But I got used to those wizards, who really are very kind. If you have heard it said that wizards eat nothing but biscuits, then you have heard the truth. The biscuits at the wizard house were made by Petal, who was not tall and thin like the others, but short and round. And also she was a woman and also seemingly a wizard, which made even less sense to me.
On that first day they let me down from the schoolroom and deposited me in the kitchen, where Petal was kneading dough. She was sitting in a slant of sunlight from the large kitchen windows, her red hair aflame, her large arms working the dough. She banged the dough with her fist and picked it up and slammed it on the table so that clouds of flour rose and settled in showers over her. She smiled at me.
“I’m going to make biscuits,” she said.
I didn’t answer, but scowled.
Petal had a broad, calm face browned by the sun and very large, pleasantly freckled hands. “Are you terribly sad about your name?” she asked.

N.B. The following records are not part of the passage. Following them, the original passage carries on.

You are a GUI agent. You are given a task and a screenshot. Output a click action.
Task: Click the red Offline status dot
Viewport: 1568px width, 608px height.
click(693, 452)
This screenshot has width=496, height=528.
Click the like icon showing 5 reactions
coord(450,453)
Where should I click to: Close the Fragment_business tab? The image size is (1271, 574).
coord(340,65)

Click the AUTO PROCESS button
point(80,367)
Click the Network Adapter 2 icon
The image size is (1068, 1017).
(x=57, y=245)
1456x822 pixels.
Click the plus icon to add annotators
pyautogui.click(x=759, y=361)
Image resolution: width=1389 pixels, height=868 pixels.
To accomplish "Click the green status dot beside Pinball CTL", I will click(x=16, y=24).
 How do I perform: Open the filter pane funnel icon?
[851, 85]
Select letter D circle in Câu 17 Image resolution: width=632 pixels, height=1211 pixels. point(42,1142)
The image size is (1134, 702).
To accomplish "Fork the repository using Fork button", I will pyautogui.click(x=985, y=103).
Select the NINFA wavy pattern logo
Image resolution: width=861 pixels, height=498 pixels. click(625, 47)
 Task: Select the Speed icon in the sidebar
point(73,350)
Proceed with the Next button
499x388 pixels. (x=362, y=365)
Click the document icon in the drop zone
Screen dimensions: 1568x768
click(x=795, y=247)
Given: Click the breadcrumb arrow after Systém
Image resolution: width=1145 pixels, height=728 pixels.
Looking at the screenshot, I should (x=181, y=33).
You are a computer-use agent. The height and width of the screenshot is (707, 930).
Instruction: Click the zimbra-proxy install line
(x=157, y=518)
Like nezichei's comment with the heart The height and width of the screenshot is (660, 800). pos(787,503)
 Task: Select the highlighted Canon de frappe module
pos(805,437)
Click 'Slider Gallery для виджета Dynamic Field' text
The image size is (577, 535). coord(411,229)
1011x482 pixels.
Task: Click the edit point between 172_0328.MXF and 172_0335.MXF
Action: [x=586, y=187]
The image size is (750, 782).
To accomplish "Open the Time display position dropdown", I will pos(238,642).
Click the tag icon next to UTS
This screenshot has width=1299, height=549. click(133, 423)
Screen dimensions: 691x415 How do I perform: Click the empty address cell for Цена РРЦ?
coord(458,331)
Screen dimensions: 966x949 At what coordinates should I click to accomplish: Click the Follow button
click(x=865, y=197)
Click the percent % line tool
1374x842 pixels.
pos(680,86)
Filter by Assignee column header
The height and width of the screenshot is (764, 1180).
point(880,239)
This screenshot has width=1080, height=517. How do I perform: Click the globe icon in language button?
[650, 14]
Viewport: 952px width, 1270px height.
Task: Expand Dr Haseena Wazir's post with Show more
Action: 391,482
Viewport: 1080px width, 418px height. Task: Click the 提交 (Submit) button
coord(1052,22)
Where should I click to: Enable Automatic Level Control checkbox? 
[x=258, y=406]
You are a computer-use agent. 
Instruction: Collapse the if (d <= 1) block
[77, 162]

“Well, wouldn’t you be?” I replied.
“I would. It’s true. I would. But one day it will be yours again.”
“But I want it back now. It was mine, and stealing is wrong.”
“Indeed,” said Petal. “Indeed.” She took a small piece of dough and roughly made it into the shape of a little man. “Here, watch this.” She took the little man and cupped him near her mouth and breathed a tiny soul into him. She put him on the table, and he stood up and danced its length, spinning and turning and doing cartwheels.
It was the first piece of magic that I had seen in the house, and it made me laugh.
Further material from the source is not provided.